Invece “Capolavori dell’archeologia: recuperi, ritrovamenti, confronti” è il titolo della trentaduesima mostra Europea del Turismo e delle Tradizioni culturali, dedicati ai vent’anni di collaborazione tra l’Arma dei Carabinieri, la Guardia di Finanza e la Polizia di Stato con il Centro Europeo per il Turismo. Tra il maggio e il novembre del 2013 al Museo nazionale di Castel Sant’Angelo sono state esposte opere di pregio nell’intento di illustrare l’importanza del ritrovamento e la ricerca che da questo prende avvio. Permettendo così la ricomposizione di parti smembrate, come accaduto al Kouros detto Apollino Milani del Museo archeologico di Firenze, eccezionalmente ricongiunto con la testa mancante. “La Memoria ritrovata” è invece la mostra nell’ala occidentale del palazzo del Quirinale, aperta fino al 16 marzo 2014, che permette di ammirare oltre alle urne etrusche trafugate nel 2003 dalla tomba dei Cacni a Perugia, un centinaio di capolavori fatti sparire da scavi clandestini o da furti in chiese e musei e recuperati dagli uomini dell’Arma. 

Lo Stato non protegge sempre in maniera adeguata il suo Patrimonio, ma l’opera di contrasto messa in atto dalle forze dell’ordine permette di recuperare una ingente quantità di quel che in precedenza è stato sottratto. Con un impegno di risorse umane ed economiche non da poco, al punto che non sembra azzardato ipotizzare che se quell’impegno a posteriori venisse profuso ex ante, il risultato finale potrebbe essere più soddisfacente. Ancora una volta la sensazione che il vizio iniziale, l’impossibilità di tutelare e sorvegliare in maniera efficace il patrimonio artistico, immobiliare e non, non sia da addebitare esclusivamente alle scarse risorse disponibili. Ma piuttosto, all’incapacità di fare sistema.

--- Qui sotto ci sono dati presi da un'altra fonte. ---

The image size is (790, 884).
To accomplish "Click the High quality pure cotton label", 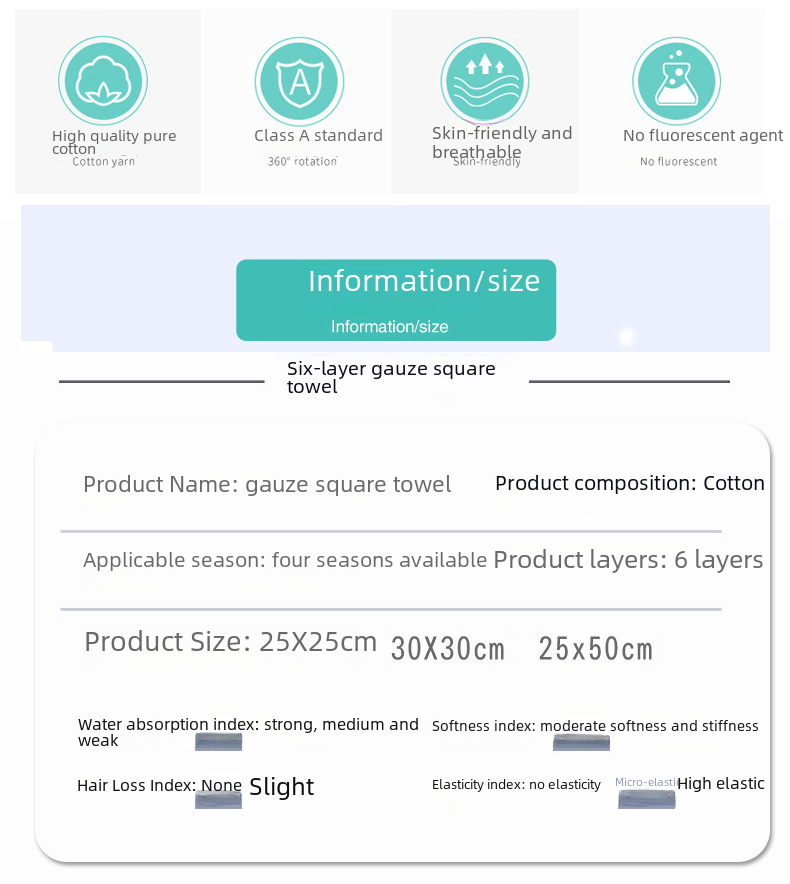I will coord(113,142).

Di ritorno a Parigi dalla campagna d’Italia, sul finire del luglio 1796, Napoleone sfilò per le vie della città. Da Austerlitz fino al Campo di Marte il corteo era preceduto dai frutti della razzia. Su grandi carri le due enormi statue del Nilo e del Tevere, rubate al Vaticano, seguite dai quattro cavalli di bronzo di San Marco e ancora dalla “Trasfigurazione” di Raffaello, dalla “Madonna della vittoria” di Andrea Mantegna, dalla “Crocefissione di S. Pietro” di Guido Reni e dalle antiche statue greche e romane provenienti da Napoli e Pompei. L’Italia allora era terra di conquista. Una “espressione geografica”, come si dirà poco dopo, dagli incerti confini nel quale le testimonianze dell’archeologia e dell’arte si offrivano quasi spontaneamente al più forte di turno. Una sorta di supermarket di opere d’arte, che nel Novecento sembrava aver chiuso i battenti. Tristemente, sempre più frequentemente, si avverte la sensazione che siti archeologici e monumenti, musei e chiese, palazzi e luoghi d’arte siano tornati ad essere dei supermarket per nuovi razziatori.